SOCKS connection not allowed by ruleset.

[mr.dk]

Hello,

I'm setting up dynamic socks proxy as per "https://www.vandyke.com/support/tips/socksproxy.html

My master connection is successful. I have also tested forwarding ports manual successfully.

However when I try to connect to the detestation use the socks proxy I get this message "SOCKS connection not allowed by ruleset"


Thank you.

[bgagnon]

Hi mr.dk,

What version of SecureCRT are you using (Help / About SecureCRT...)?

What do you mean by this:

Quote:

I have also tested forwarding ports manual successfully.

Are you saying when configured via the Connection / Port Forwarding category, you can successfully connect through "JumpHostB" to reach "TargetHostA"?

If so, then the message likely means the jump host does not support dynamic/SOCKs port forwarding.

[mr.dk]

I have the same error message here on version "Version 7.2.6 (x64 build 606) - Official Release - August 19, 2014"

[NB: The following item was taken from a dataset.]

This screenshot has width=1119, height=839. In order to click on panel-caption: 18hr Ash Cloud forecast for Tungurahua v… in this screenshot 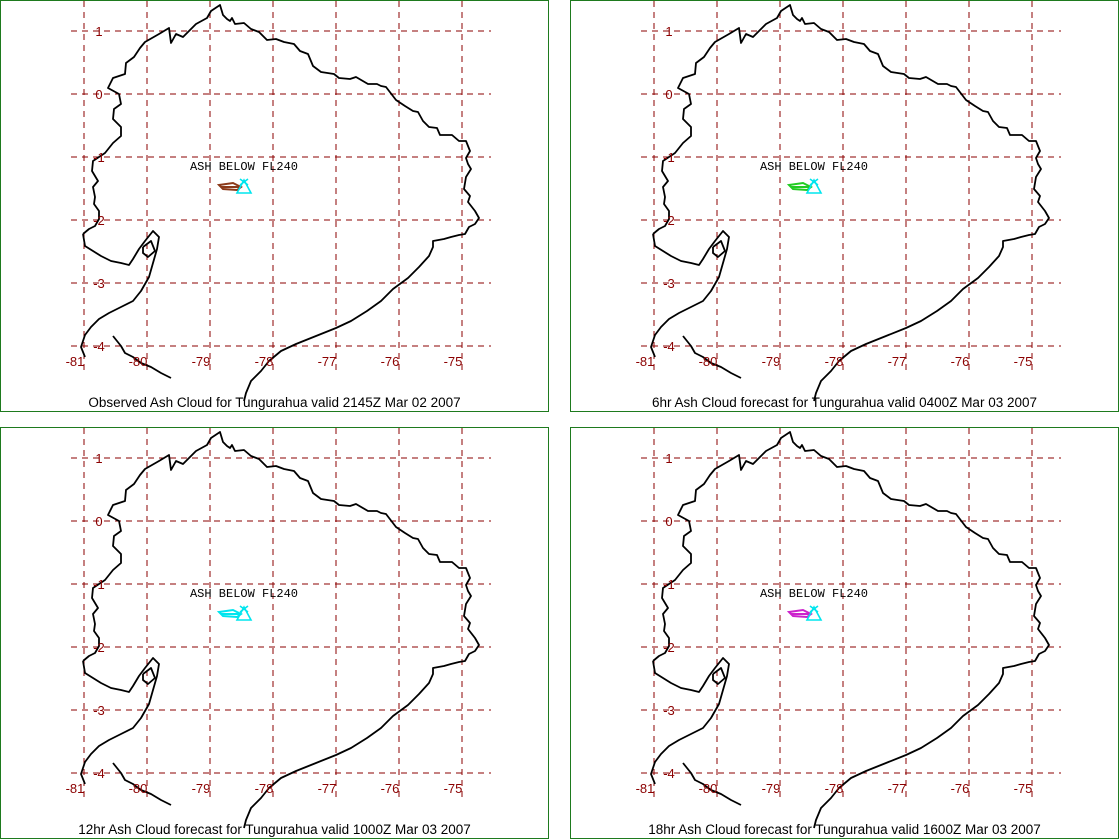, I will do `click(844, 830)`.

When I wrote the message I was connecting using the latest non-bata release 8.x .

Thank you.
Derek

[mr.dk]

Version 7.2.6 (x64 build 606) - Official Release - August 19, 2014
I also have the latest non-bata 8.x version installed with the same message.


What do you mean by this:
I have also tested forwarding ports manual successfully.

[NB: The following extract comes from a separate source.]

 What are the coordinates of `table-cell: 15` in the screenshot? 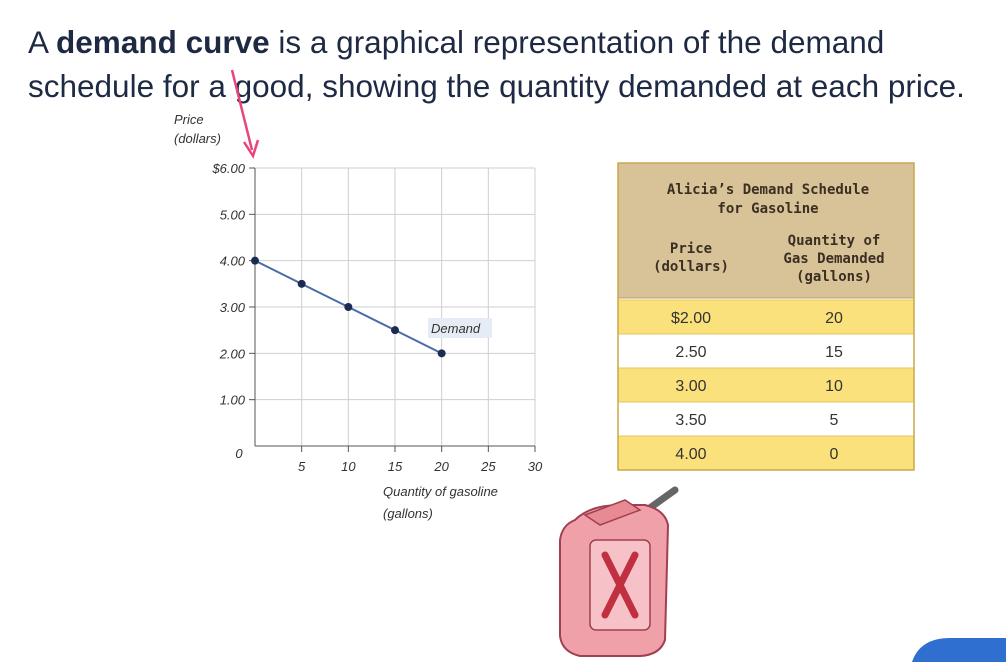 It's located at (834, 352).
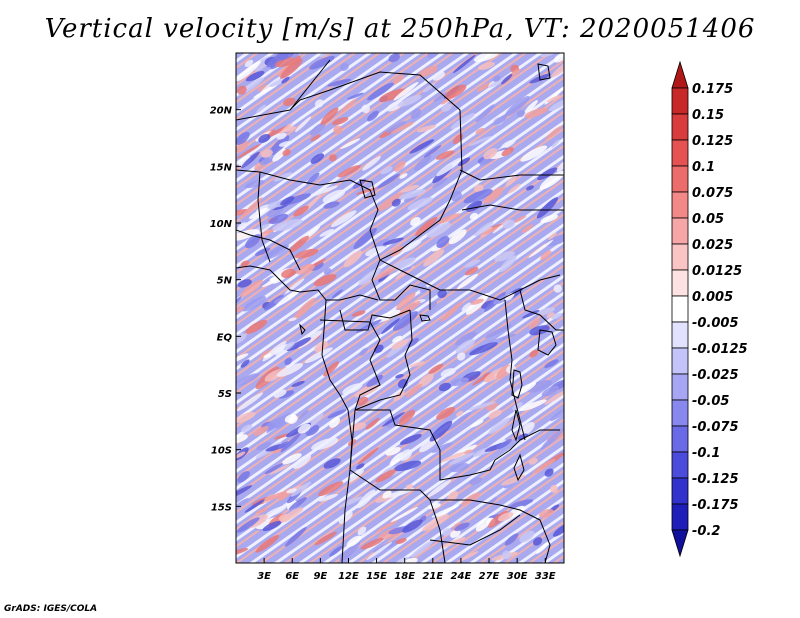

On the master, if simply forward a port, and not use socks option I can connect to the forwarded port.


Thank you.

[bgagnon]

Hi Derek,

The version of SecureCRT won't matter when the jump host doesn't support dynamic port forwarding. You would probably need to talk to the admin of the jump host to see if it's something they intentionally disabled or continue using the other port forward configuration.

[mr.dk]

Quote:

Originally Posted by bgagnon

The jump host doesn't support dynamic port forwarding.

Is there a message log that would provide technical details as a confirmation about the remote side not support dynamic mapping?

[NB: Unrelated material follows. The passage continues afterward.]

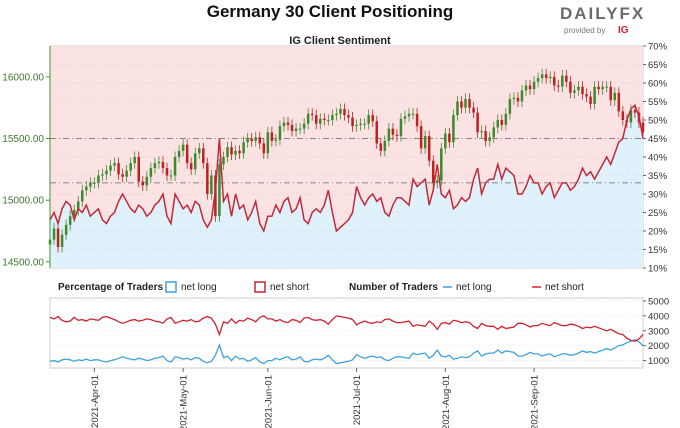 The image size is (680, 428). What do you see at coordinates (110, 288) in the screenshot?
I see `legend-pct-title: Percentage of Traders` at bounding box center [110, 288].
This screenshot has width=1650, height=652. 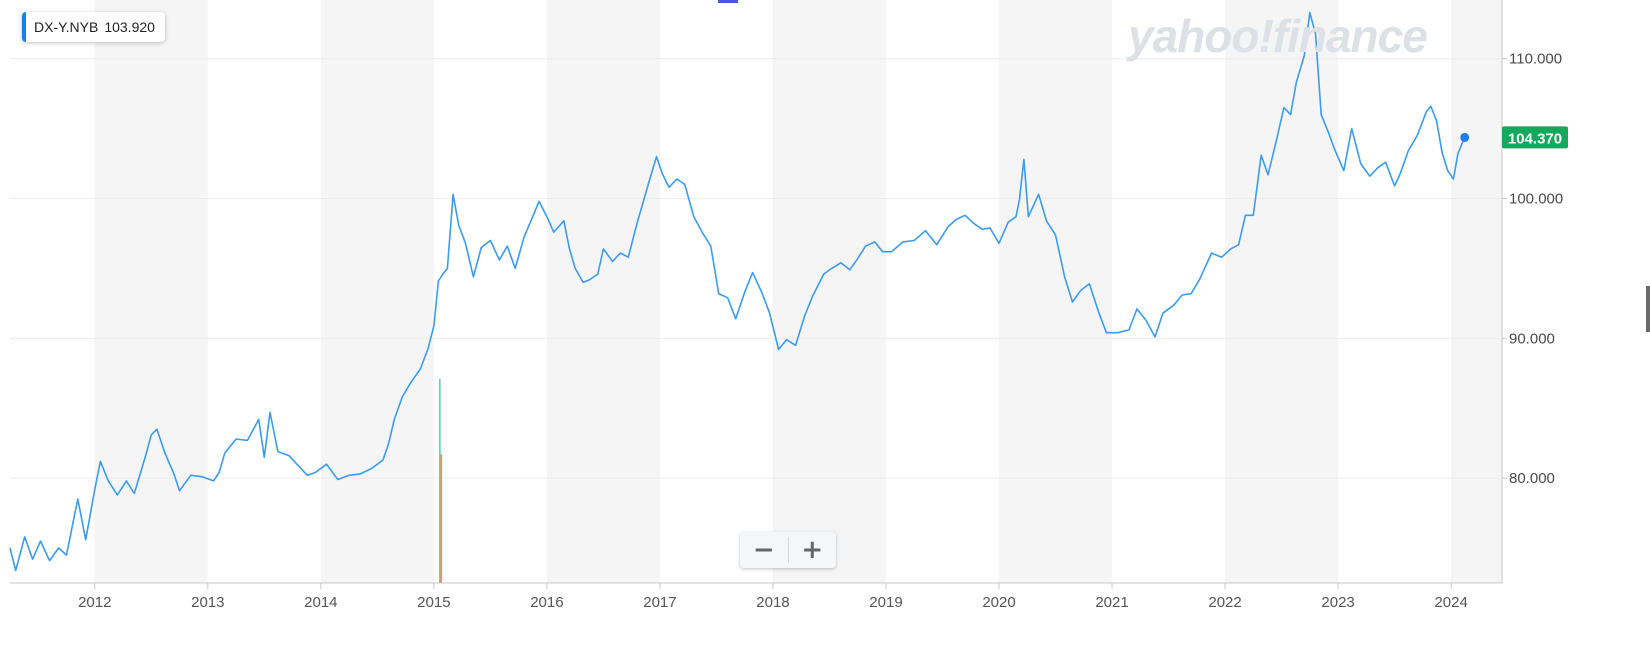 I want to click on zoom-divider, so click(x=788, y=550).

Is there a server side SSHD configuration parameter that must be enabled?


Thank you.
Derek

[bgagnon]

Hi Derek,

Note also, that in order to use dynamic port forwarding, the client that connects to the forwarded port on the SecureCRT side of things *must* be able to be configured with SOCKS4/5 in order to connect to the forwarded port.

Do you know if the client connecting to the forwarded port supports SOCKS?

It's often useful to see trace options output which provides debugging information that may help us better understand the problem that you're experiencing.

To enable trace options output:

• First, open SecureCRT's main File pull-down menu and select Trace Options. If you open the File pull down menu again you should see a checkmark next to Trace Options, indicating that troubleshooting output is now enabled.
  
• Next, connect to the remote machine. With trace options enabled, you will notice debugging information displayed in the terminal window that isn't normally there by default when SecureCRT is attempting to establish a connection, and at certain times throughout the lifetime of the connection.
  
• Once the problem occurs, please right-click inside the terminal window and choose Select All, then right-click again and choose Copy to transfer the information to the clipboard.
  
• Finally, open a text editor, paste the information from the clipboard into the editor program, and save it as a text file.

Since trace options can contain sensitive information, feel free to send it as an attachment via email to support@vandyke.com. Please reference "Attn Brenda - Forum Thread #12524" in the subject line.

NOTICE: The requested troubleshooting data may include sensitive information (usernames, passwords, publicly-accessible host names or IP addresses, etc.).

Please redact sensitive information that would not be appropriate for email communication prior to sending the requested information.

If there is sensitive information that must be conveyed in order to provide a complete picture of the scenario you're facing, please let us know and we will set up a secure upload mechanism that can be used.